The Plight of women journalists in Pakistan

Author: Muhammad Adnan

We live in a gendered world. It affects everything around us, including our professions and the manner in which one is treated within the profession as well. It is all pervasive and present everywhere. Gender pay gap, gender bias-ness, and unfair treatment of employees of various genders are issues rampant in South Asia.

The condition of women working as journalists in Pakistan is no different story, especially at a time when speech is being monitored so closely, the freedom of which is always in the doldrums. With time, things are changing, but no change is brought overnight, and it is never easy. Change is always met with resistance; women have played an essential role in the media in Pakistan, and the manner with which the story would be presented has also changed.
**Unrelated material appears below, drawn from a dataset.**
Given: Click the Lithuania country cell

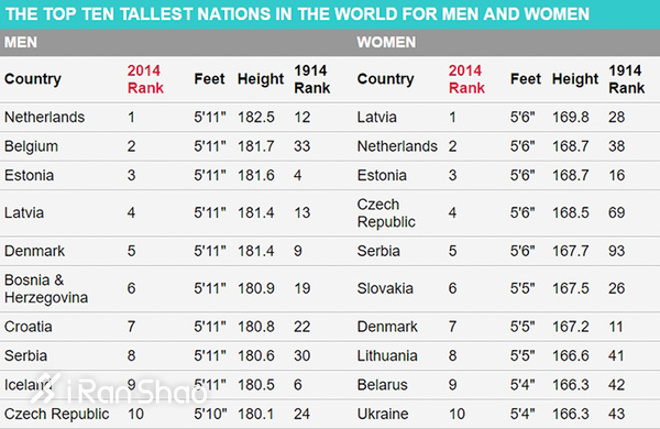Looking at the screenshot, I should click(x=388, y=354).
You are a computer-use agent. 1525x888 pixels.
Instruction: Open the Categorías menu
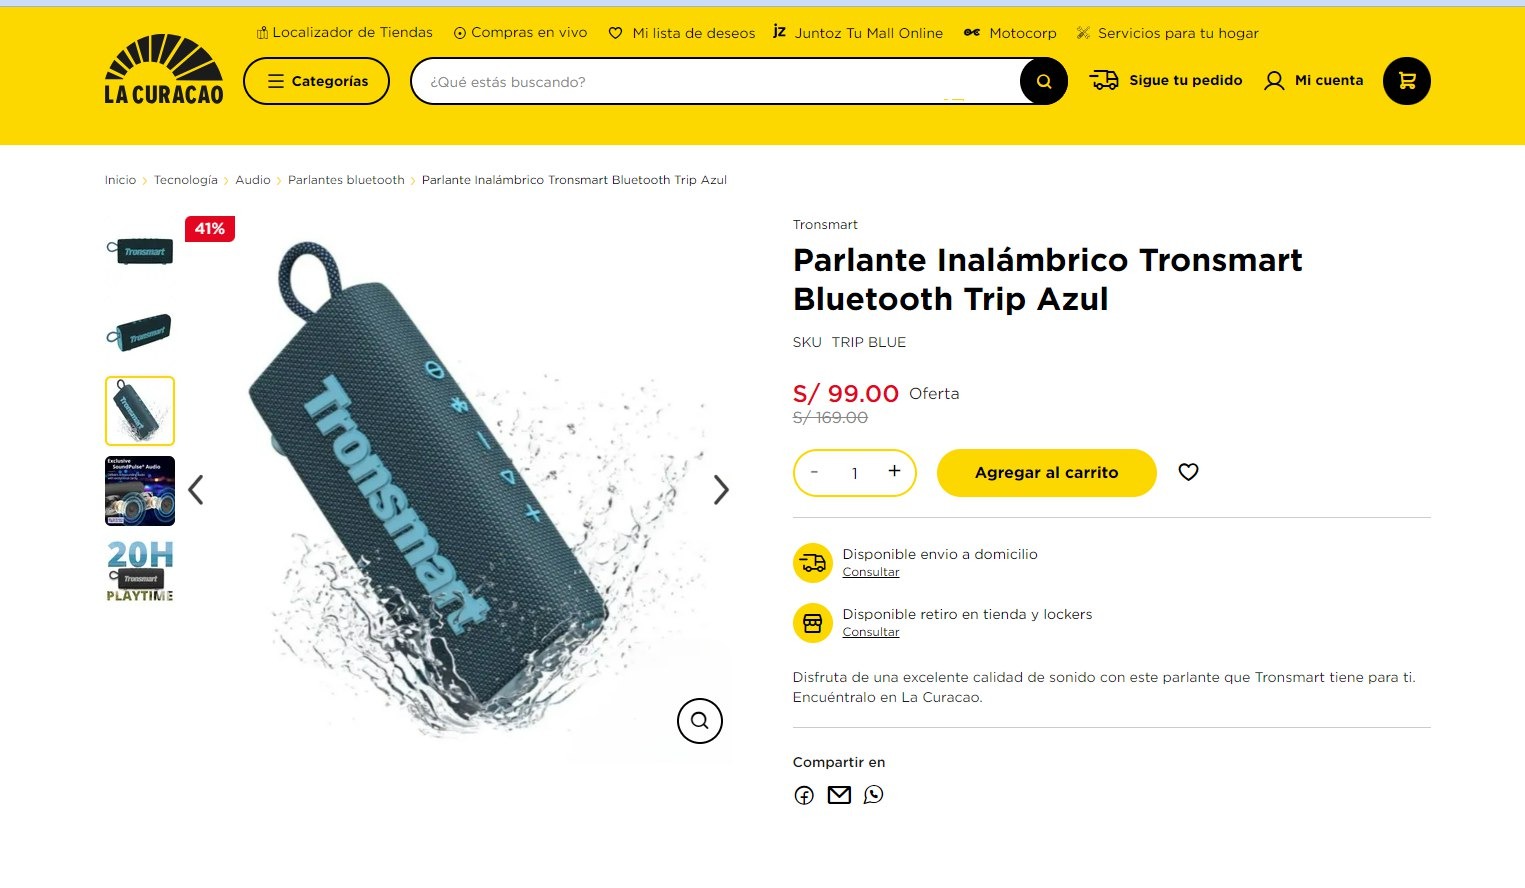pos(316,81)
The sensitivity of reporting, and the truth-bearing manner of writing by women and for women, is a sign of the progression of women. Despite this momentous change, women taking charge of how they are represented and written on and off screen has met with its own challenges.
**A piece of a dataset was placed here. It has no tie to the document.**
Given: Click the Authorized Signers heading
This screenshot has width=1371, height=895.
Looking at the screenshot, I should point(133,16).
A strong gender-biasness has been in the nature of beats being assigned to women reporters and journalists are those considered “soft” in nature, such as the likes of “nature, weather, health”, whereas they are still considered to be incompetent to cover politics, sports, crime and economy.
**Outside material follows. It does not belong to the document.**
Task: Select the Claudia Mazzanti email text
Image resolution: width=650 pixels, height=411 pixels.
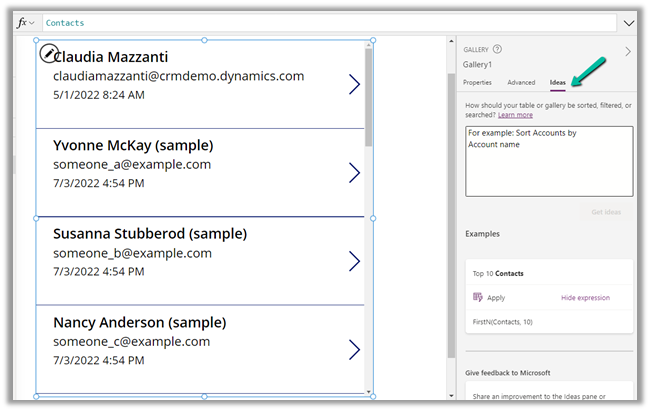Action: [178, 76]
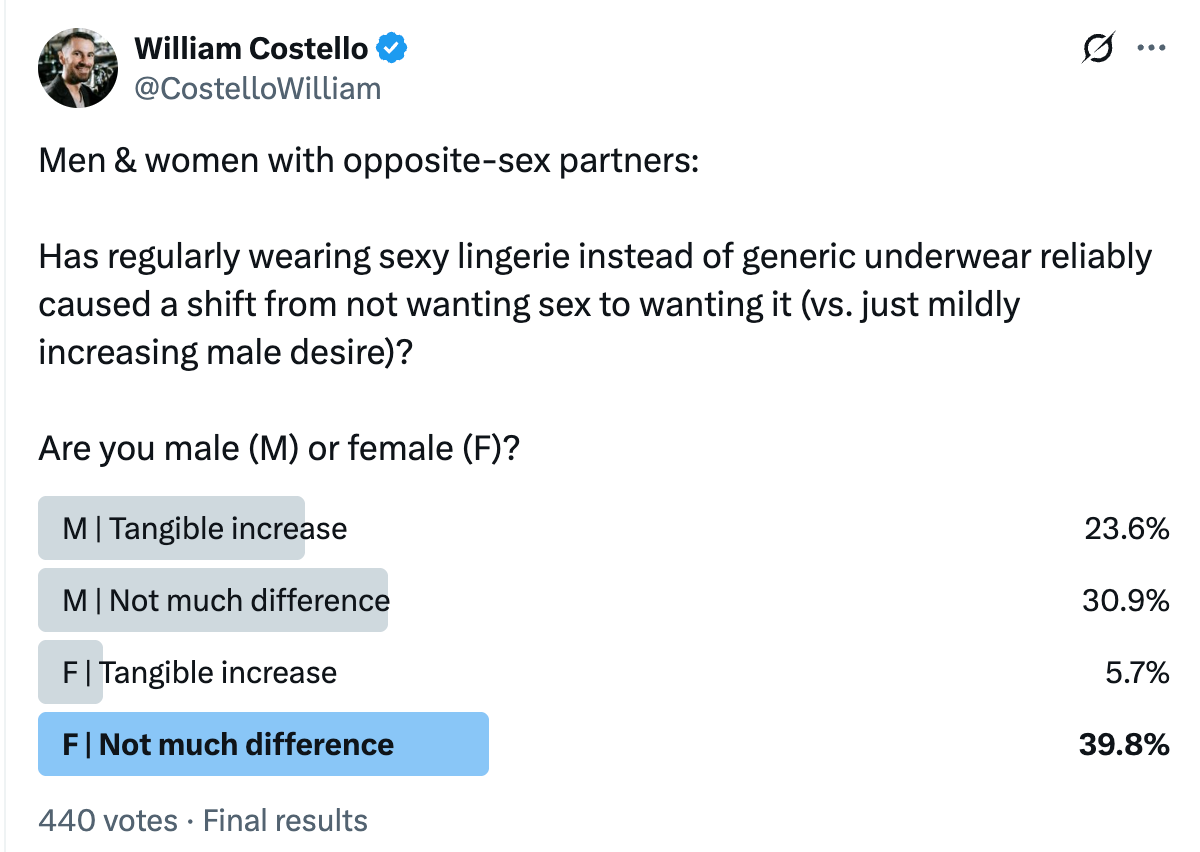Click the blue progress bar of the selected option

pyautogui.click(x=263, y=744)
The reason is simple and complex at the same time – gender stereotyping. Simple, because it is easy to vilify women’s capabilities based on the judgment of their gender, and difficult, because the pressure to perform it right the very first time becomes high if given opportunities.

In a recent study by Freedom Network, the number of women in senior management positions in the journalism industry is far too less, which in turn reflects the glass ceiling that journalists who identify as women are facing in Pakistan. The data also shows that less than 5% of the estimated 20,000 Pakistani journalists are women.

Although recent debates and discussions have generated important conversations about women’s safety at the workplace, defining the broad area of the workplace, especially for journalists who identify as women working on the ground or in the field. This accorded visibility to women’s experiences in working, their safety and security and the inherent misogyny that exists in workplaces which poses a challenge to their productivity.

Online spaces are also not safe; trolling and vitriolic attacks on the modesty of women have also been discussed time and again as hindrances to the progress of women. Despite these differences and problems coming to the surface, the fight for equality is not dying down just as yet. It is because of these occupying of rightful spaces by women journalists to voice their opinion and raise their voices that there have been significant changes in their representation in the media.

In the midst of all these challenges, the women journalists and their constant struggle to be heard is only increasing by the day. Regional media and its reporting is often seen to be braver than the mainstream media outlets. It particularly employs women from marginalized and rural backgrounds, which is empowering in itself. Pakistani women slowly albeit strongly are finding a foothold in redefining Pakistan’s narrative, one story at a time.

The writer is a journalist and researcher. He is a PhD student at Monash University School of Media, Film and Journalism.